La vie après l'Irak

Tout juste six ans après le déclenchement en Irak d'une guerre qui, foi de neocons, allait par effet domino faire fleurir la démocratie partout au Moyen-Orient, Barack Obama a annoncé hier le retrait du gros des troupes de combat américaines d'ici la fin août 2010, le temps que les Irakiens passent dans la plus grande stabilité possible le test des élections législatives de décembre prochain.

À moins que n'éclatent des violences telles que le président doive reconsidérer ses plans, l'ensemble du contingent américain sera rentré au 31 décembre 2011. Dans l'immédiat, les risques de déstabilisation ont surtout à voir avec l'effondrement des prix du brut: dans un pays pétrolier qui peine toujours à répondre à la demande d'électricité et d'eau potable, cet effondrement précarise les efforts de reconstruction. Dans l'ensemble, les chances sont néanmoins grandes que M. Obama puisse s'en tenir à son calendrier de désengagement.

La démocratie n'a pas fleuri, loin de là, en Arabie saoudite, en Égypte et en Syrie. Les États-Unis de George W. Bush auront en fait affiché une tolérance sans égale à l'égard de ces dictatures. En revanche, le renversement de Saddam Hussein donne lieu aujourd'hui à l'édification, quoique sur des sables très mouvants, d'une fragile démocratie électorale en Irak. Que la guerre y ait libéré la parole ne veut pas dire que cette guerre était justifiée. Les civils irakiens ont payé et continuent de payer ce sophisme en violences inhumaines.
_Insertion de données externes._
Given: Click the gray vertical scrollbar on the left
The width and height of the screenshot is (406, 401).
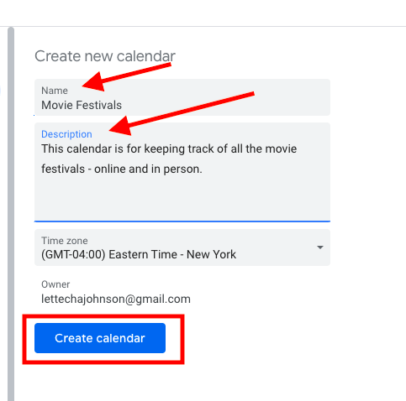Looking at the screenshot, I should pos(11,214).
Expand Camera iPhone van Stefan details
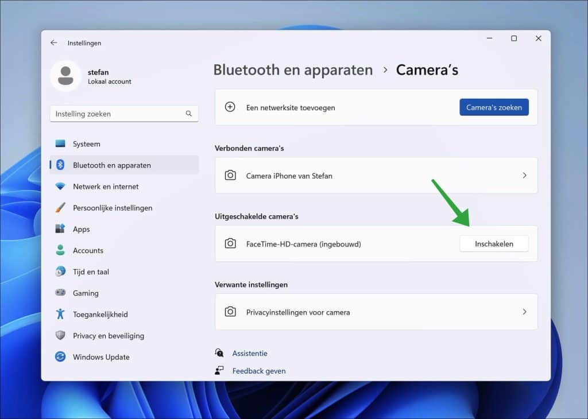 coord(524,176)
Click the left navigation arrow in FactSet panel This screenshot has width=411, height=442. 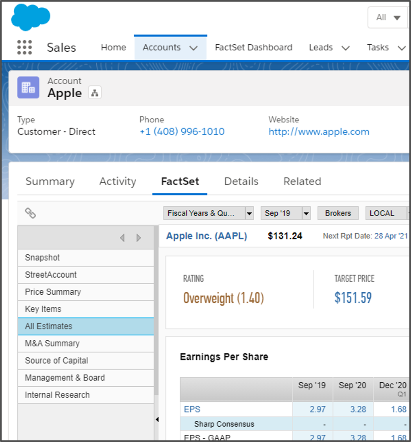point(122,238)
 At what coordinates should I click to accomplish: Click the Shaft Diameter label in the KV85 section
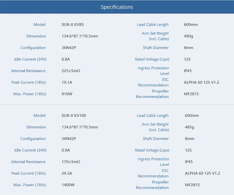tap(156, 48)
L'échéancier établi par M. Obama était largement annoncé par le plan de retrait irako-américain signé dans les derniers mois de l'administration Bush et laborieusement entériné par le Parlement irakien en novembre. Signe que la classe politique installée par Washington en 2003 à Bagdad considère le moment venu de couper le cordon ombilical, même si son armée et sa police sont encore mal préparées. D'autres facteurs ont joué de façon déterminante en 2008: le «surge» américain (encore qu'on ait tendance à banaliser la persistance de la violence en Irak); le retournement contre al-Qaïda des sunnites de la province d'Anbar... Si la guerre civile s'apaise en Irak, notent par ailleurs les plus cyniques, c'est aussi que sunnites et chiites ont complété entre eux le nettoyage ethnico-religieux du territoire.
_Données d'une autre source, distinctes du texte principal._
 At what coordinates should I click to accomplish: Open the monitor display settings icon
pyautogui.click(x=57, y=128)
S'inscrit dans cet apaisement relatif le penchant nouveau de l'Iran pour un Irak ordonné: moins enclin à soutenir l'insurrection du radical chiite Moktada al-Sadr, Téhéran s'est ostensiblement rapproché du gouvernement de Nouri al-Maliki. Considération capitale pour la suite des choses: Obama a refait savoir hier que la paix régionale passait par une rupture avec la vieille politique d'endiguement de l'Iran. Le succès de la stratégie américaine en Irak — mais aussi en Afghanistan — repose inéluctablement sur l'ouverture du dialogue avec Téhéran. Le défi étant de se tirer d'un bourbier en évitant de s'enfoncer dans un autre.